In the past, when something like this happened, investors would usually stop buying. Today, however, they have adopted a new strategy. This involves diversifying into markets that can maximize their gains.
This is where the Asian market comes in. With what's happening in the Western world these days, real estate investors divert their attention to Asia.
According to Jones Lang LaSalle, transactions in key Asian markets totaled $90 billion during the first three quarters of 2013. Compared to 2012, there is an increase in transaction volumes by at least 25%.
Emerging trends reports indicate that despite slow activity in some parts of the region, the Asian real estate market will enjoy a steady growth. If you're an investor, one of the markets to watch out for is the Myanmar property market.
It can be recalled that the country was under military rule for five decades. When the dictatorship formally ended in 2011, Myanmar has seen a steady economic growth. This year, the country's economy saw a growth of 6.5%. The Asian Development Bank (ADB) says that Myanmar's economy will grow by 6.8% in 2014.
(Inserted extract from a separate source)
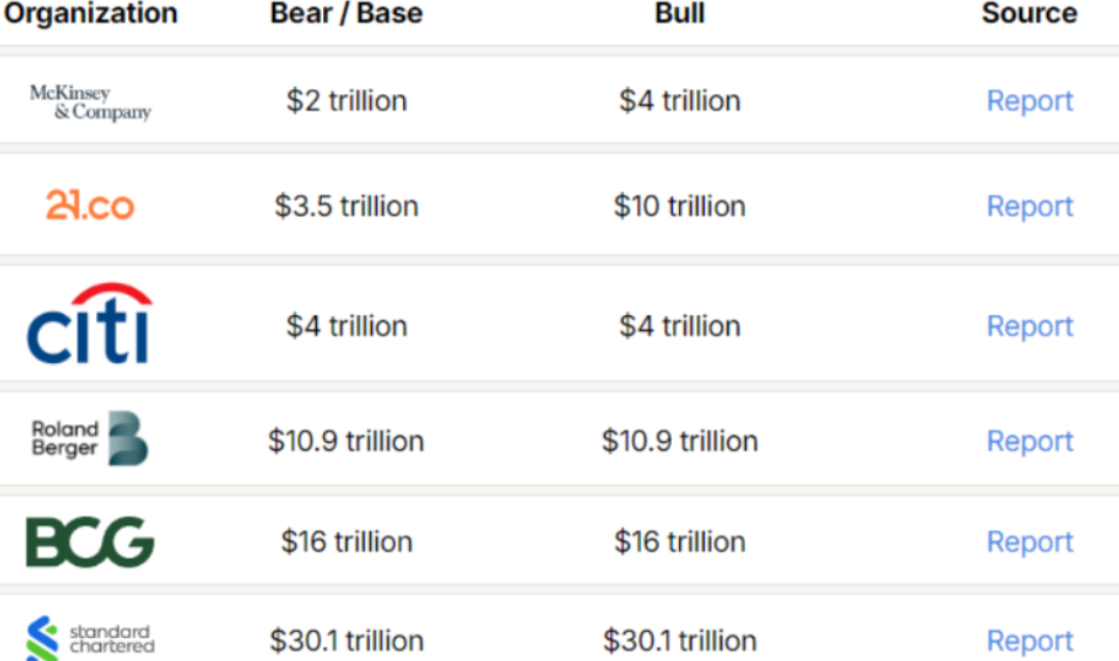Open Standard Chartered's Report link
Viewport: 1119px width, 661px height.
coord(1029,641)
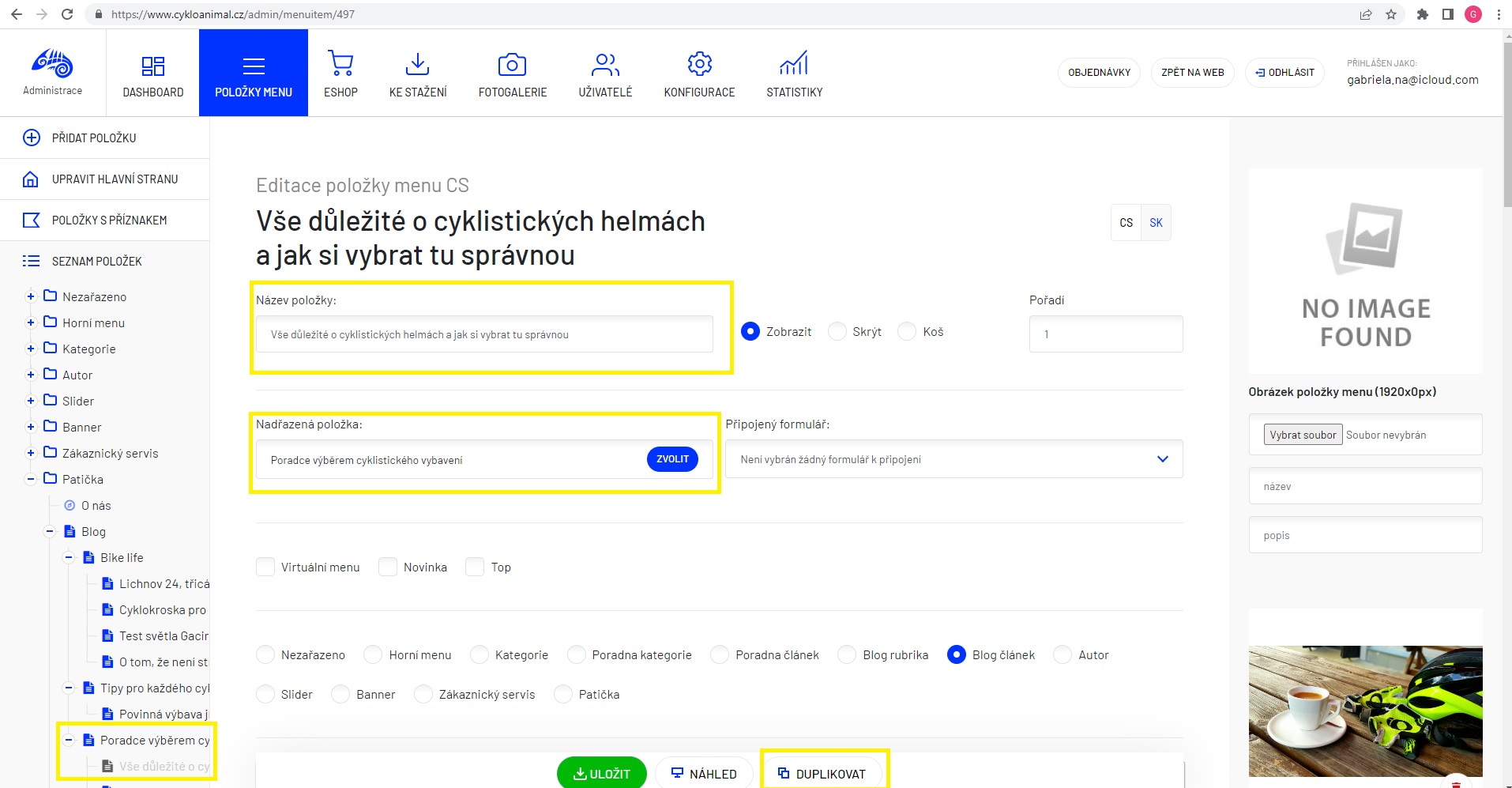
Task: Go to Uživatelé users icon
Action: [x=605, y=64]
This economic growth is supported by several factors, which include the following:
- Strong investor optimism because of policy reforms initiated by the government- growth in the country's tourism sector- increase in export volumes.
Aside from that, optimism can also be seen in the country's leasing market. Following economic growth, the market is slowly showing signs of stabilizing according to experts.
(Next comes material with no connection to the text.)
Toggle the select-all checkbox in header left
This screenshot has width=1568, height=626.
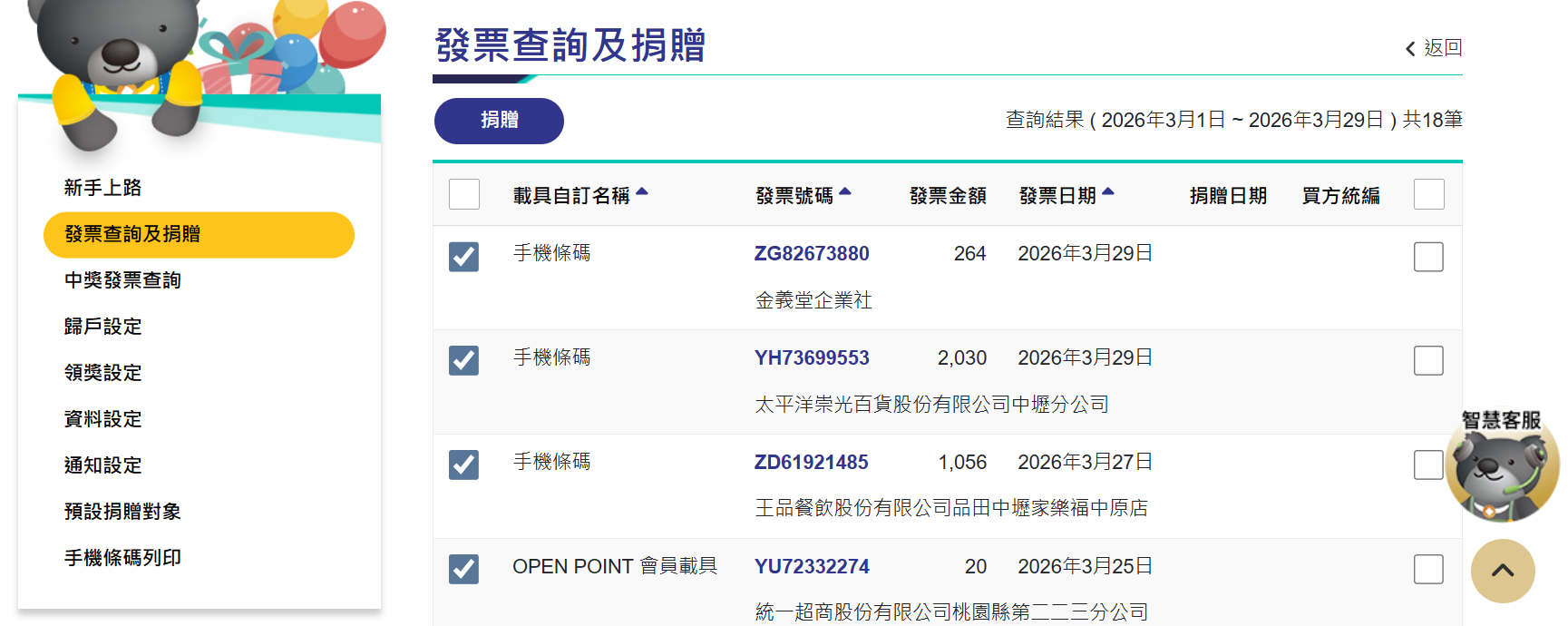click(464, 194)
In a property report released recently, the Myanmar property market enjoyed the following.
- Asking prices for residential properties increased by up to 46%.
- The rising capital inflow from foreign investors is fueling a commercial property boom in the country.
- The average rental rate of $80 per square meter in Yangon is three times more than Bangkok and Hanoi, and even greater than Singapore's $70 per square meter.
This increase in rental prices is driven by Myanmar's underwhelming supply. Data released by Colliers International indicate that compared with the supply of neighboring markets such as Vietnam, the country has a lot to catch up on. For instance, Yangon's office building supply has stayed well below 200,000 square meters since 1996. Ho Chi Minh, on the other hand, has grown rapidly. In 2011, the city's supply was close to 1,400,000 square meters.
As financing becomes more available, it is expected that developers will rush to complete different projects to fill pent-up demands. Following consumer preference, developers would most likely to focus on the following sectors: office apartments, hotels, and villas. These demands are supported by the growing demand as demonstrated by the following.
- Harrison Institute says that for the first time in many years, Myanmar received more than 1 million tourists in 2012. This is expected to increase by 200% by 2015, so the demand for hotels has never been higher.
- At present, companies prefer to rent out villas and houses and turn them into workplaces. This is fueling the need for premium office spaces in three key locations: downtown area, inner city area, and outer city area.
So, should investors consider the Myanmar property market? With a steady economic growth, a high demand for rentals and residential homes, and an underwhelming supply of properties, Myanmar is definitely the market to watch for.